NPOs a guiding light

Her research showed further that mental-health-focused NPOs were a guiding light for people with mental health conditions, their programmes playing a fundamental role in MHSUs’ recovery process. These initiatives provided access to psychosocial support, as well as a range of skills development programmes and projects aimed at building interpersonal and communications skills, to facilitate and aid recovery.

According to research participants, these programmes provide a safe space and allow room for capacity building and meaningful engagement. A further important benefit was that these NPO interventions have the capacity to identify and manage potential relapses, they said.

“Thanks to these initiatives, one of my groups indicated that the last time someone had a relapse was about 10 years ago, and 20 years ago respectively. So, these services are so beneficial to MHSUs. But they are not routinely available and accessible as part of the community’s rehabilitation services. Many communities don’t have them, and this is how hundreds of service users fall by the wayside,” Gamieldien warned.

Cinderella of healthcare

It’s no secret, she added, that mental healthcare is referred to as the ‘Cinderella’ of healthcare, a situation that needs to change. Her research sheds some much-needed light on gaps in the system, showcasing exactly how MHSUs and their caregivers experience care following discharge, and providing insights into what is needed beyond healthcare facilities.

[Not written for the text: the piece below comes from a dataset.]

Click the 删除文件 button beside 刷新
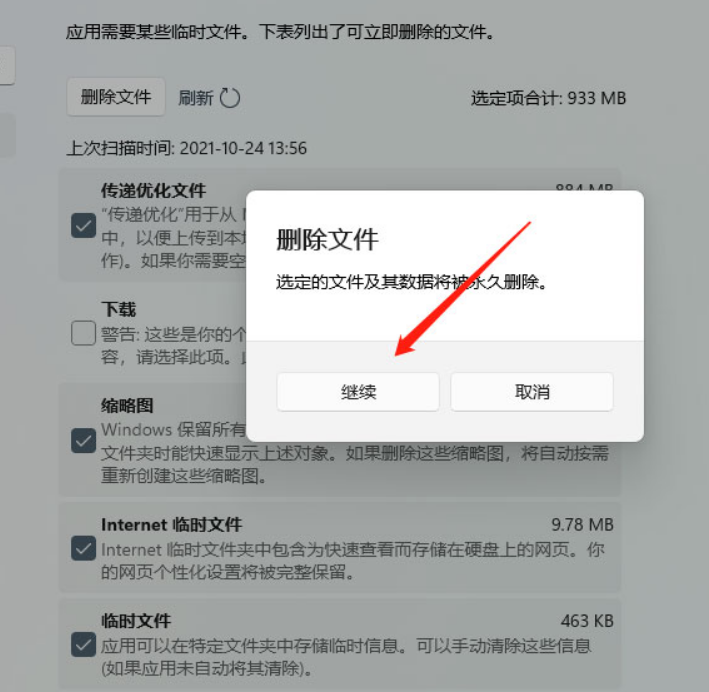The width and height of the screenshot is (709, 692). click(x=116, y=97)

“The COVID-19 pandemic reminded us that mental health is community wealth and should be everyone’s business. As health practitioners, we must collaborate with people who have lived experience of SMHCs in order for us to rethink and redevelop a system that suits everyone’s needs,” Gamieldien said.

 

“We continue to learn from and with MHSUs, who are experts through their own lived experience.”

Her findings also challenged the conventional definitions of recovery, she said, highlighting the need to co-create person-centred, contextually relevant, community-based recovery-focused services. She hoped her work would influence stakeholders involved in mental health policy development and implementation to reexamine the current system, with a view to providing additional support measures for MHSUs after their discharge from psychiatric facilities.

“We continue to learn from and with MHSUs, who are experts through their own lived experience. I hope this research fosters co-creation of relevant community-based services built from the ground up. By raising awareness of the value of personal recovery, I hope to contribute to developing recovery-focused mental health services within communities in our country, to offer the long-term relational support so vital for personal recovery from severe mental health conditions,” she said.